Module normalize

Expand description

§Input Normalization

This module provides input normalization for markdown content before parsing. Normalization ensures that invisible control characters and other artifacts that can interfere with markdown parsing are handled consistently.

§Overview

Input text may contain invisible Unicode characters (especially from copy-paste) that interfere with markdown parsing. This module provides functions to:

Strip Unicode bidirectional formatting characters that break delimiter recognition
Fix HTML comment fences to preserve trailing text
Apply all normalizations in the correct order

Double chevrons (<< and >>) are passed through unchanged without conversion.

§Functions

strip_bidi_formatting - Remove Unicode bidi control characters
normalize_markdown - Apply all markdown-specific normalizations
normalize_fields - Normalize document fields (bidi stripping)

§Why Normalize?

Unicode bidirectional formatting characters (LRO, RLO, LRE, RLE, etc.) are invisible control characters used for bidirectional text layout.
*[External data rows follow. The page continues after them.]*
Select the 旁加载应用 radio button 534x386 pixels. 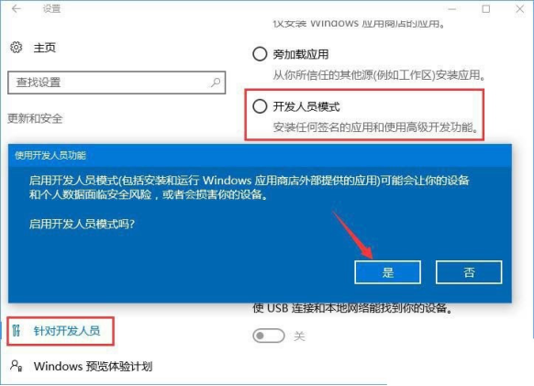tap(260, 54)
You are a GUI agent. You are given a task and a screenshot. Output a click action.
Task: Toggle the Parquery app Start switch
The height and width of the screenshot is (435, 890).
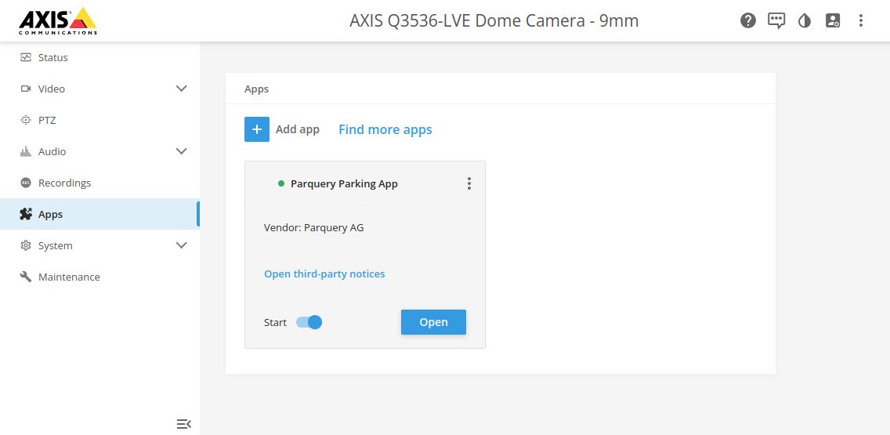click(309, 322)
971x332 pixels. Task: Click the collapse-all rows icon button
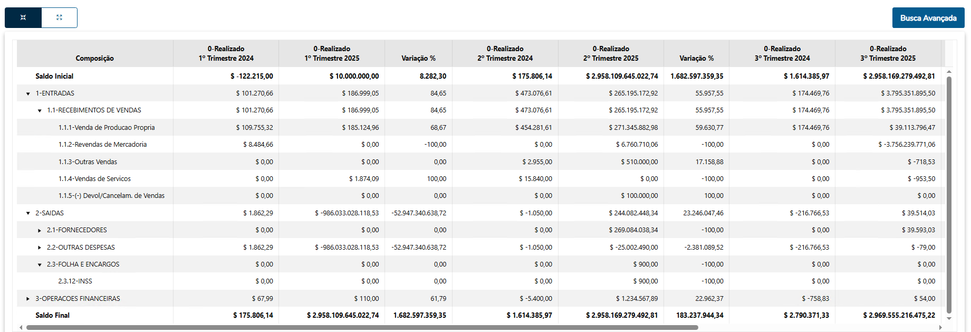coord(23,17)
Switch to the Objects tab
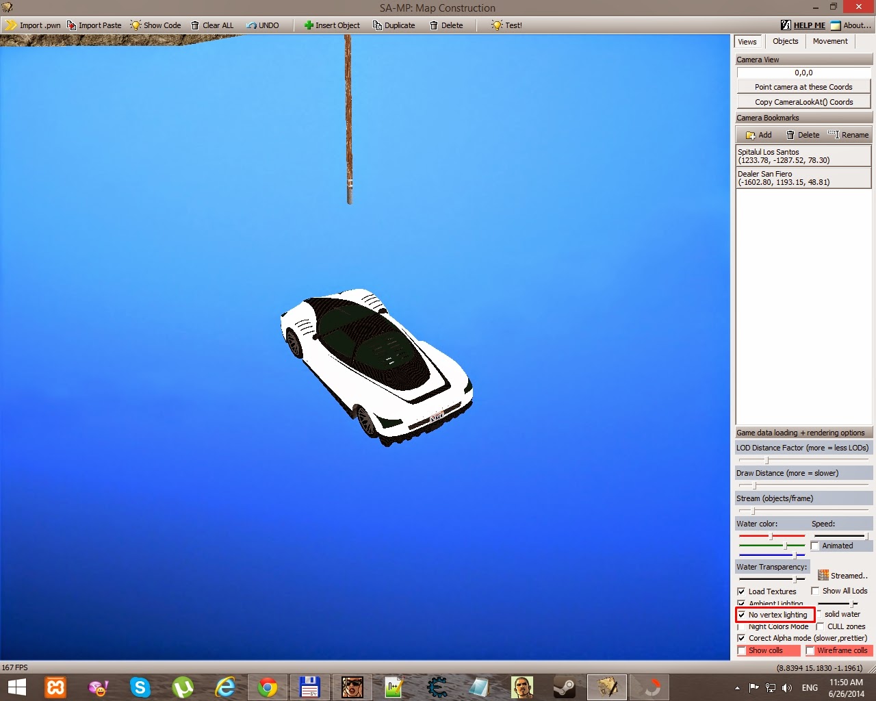 pos(785,41)
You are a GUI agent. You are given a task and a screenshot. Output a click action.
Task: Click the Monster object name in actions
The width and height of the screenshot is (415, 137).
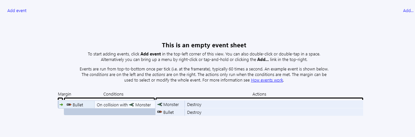click(171, 105)
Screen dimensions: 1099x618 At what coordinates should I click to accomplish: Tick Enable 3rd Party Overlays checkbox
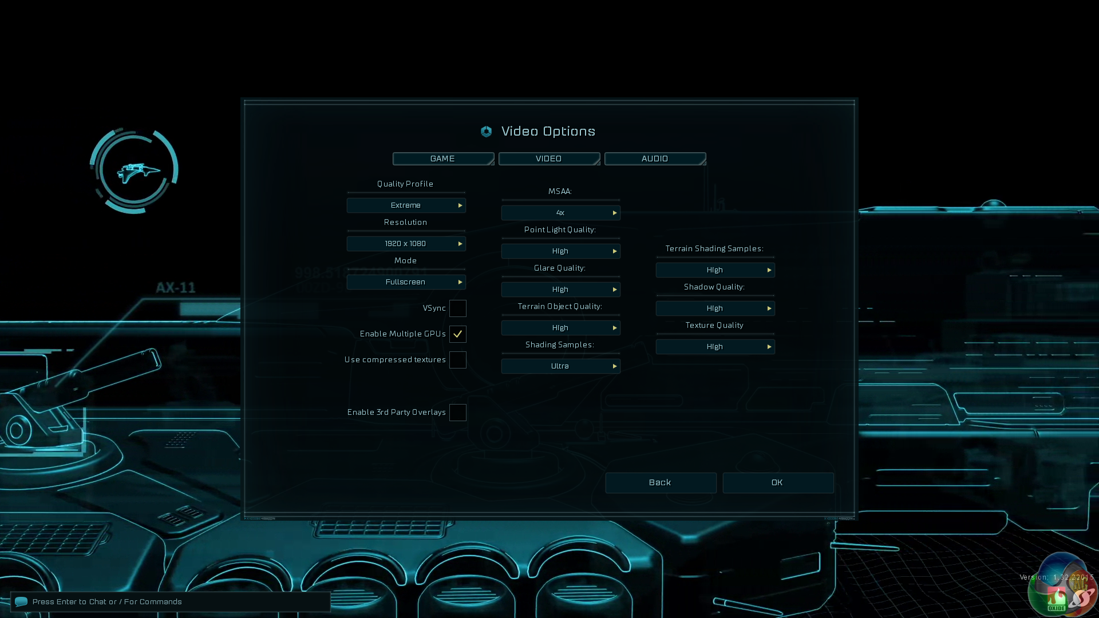click(458, 413)
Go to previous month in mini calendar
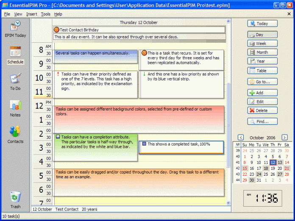Viewport: 295px width, 221px height. coord(241,138)
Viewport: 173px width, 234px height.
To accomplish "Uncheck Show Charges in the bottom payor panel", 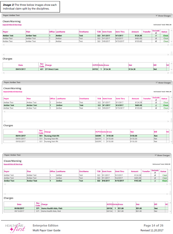I will coord(156,155).
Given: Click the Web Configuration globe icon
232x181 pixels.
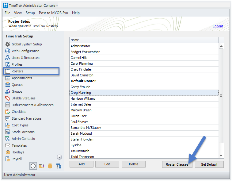Looking at the screenshot, I should pos(8,51).
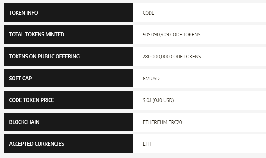Image resolution: width=266 pixels, height=158 pixels.
Task: Click the number 509,090,909
Action: 156,35
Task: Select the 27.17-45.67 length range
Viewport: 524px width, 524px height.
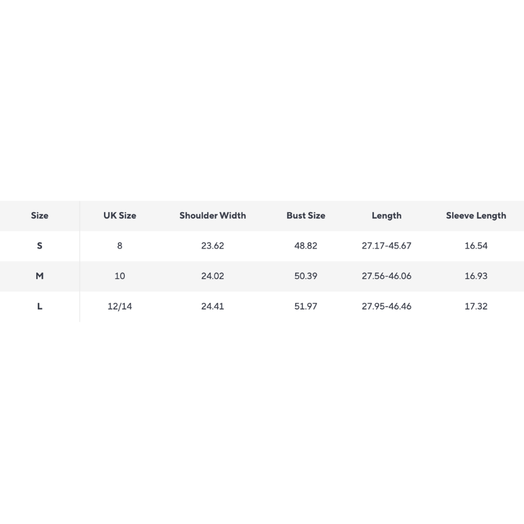Action: click(386, 246)
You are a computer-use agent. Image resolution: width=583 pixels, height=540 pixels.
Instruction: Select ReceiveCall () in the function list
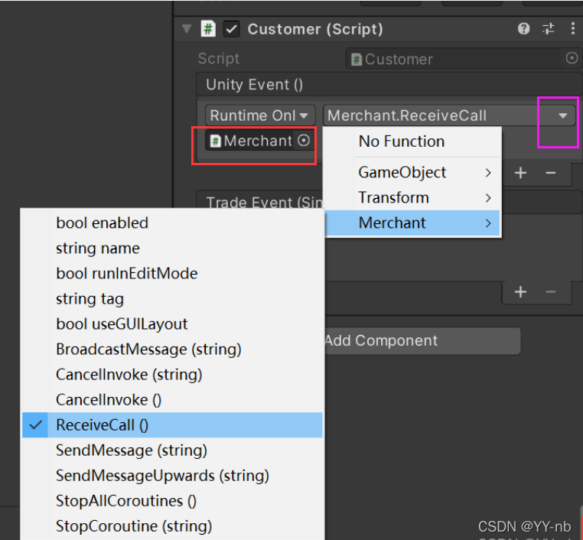pos(102,425)
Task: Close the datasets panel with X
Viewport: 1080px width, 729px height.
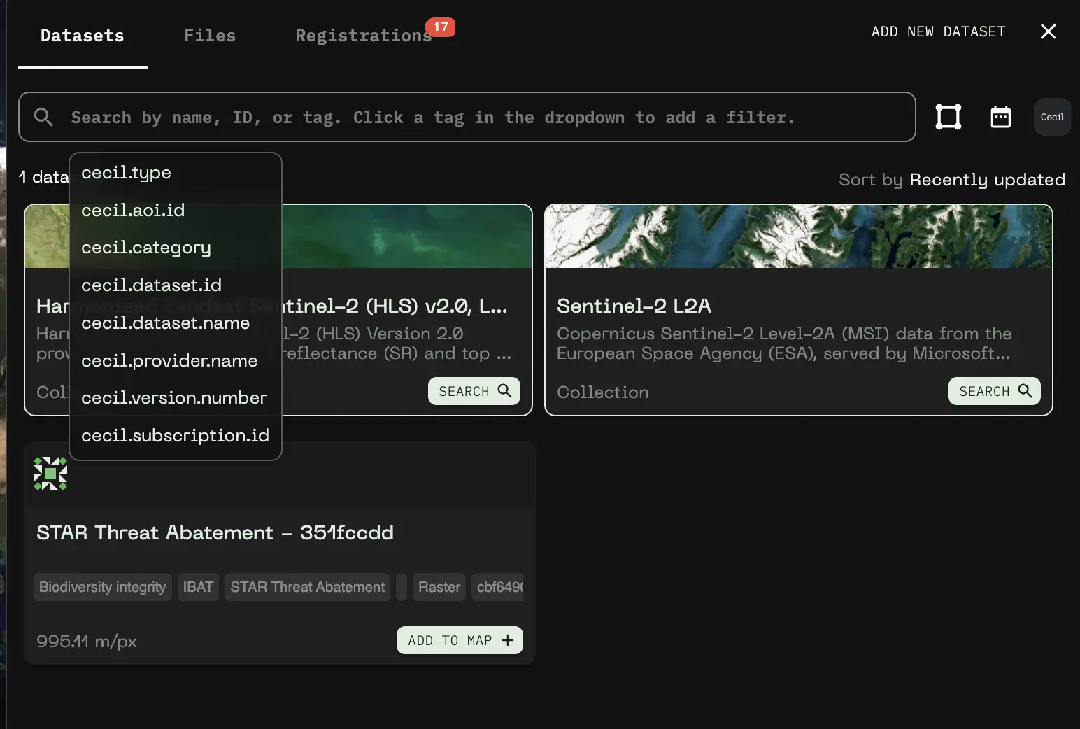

When placed adjacent to markdown delimiters like **, they can prevent parsers from recognizing the delimiters:

**bold** or <U+202D>**(1234**
            ^^^^^^^^ invisible LRO here prevents second ** from being recognized as bold

These characters commonly appear when copying text from:

Web pages with mixed LTR/RTL content
PDF documents
Word processors
Some clipboard managers

§Examples

use quillmark_core::normalize::strip_bidi_formatting;

// Input with invisible U+202D (LRO) before second **
let input = "**asdf** or \u{202D}**(1234**";
let cleaned = strip_bidi_formatting(input);
assert_eq!(cleaned, "**asdf** or **(1234**");

Enums§

NormalizationError: Errors that can occur during normalization

Functions§

fix_html_comment_fences: Fixes HTML comment closing fences to prevent content loss.
normalize_document: Normalizes a parsed document by applying all field-level normalizations.
normalize_field_name: Normalize field name to Unicode NFC (Canonical Decomposition, followed by Canonical Composition)
normalize_fields: Normalizes document fields by applying all preprocessing steps.
normalize_markdown: Normalizes markdown content by applying all preprocessing steps.
strip_bidi_formatting: Strips Unicode bidirectional formatting characters that can interfere with markdown parsing.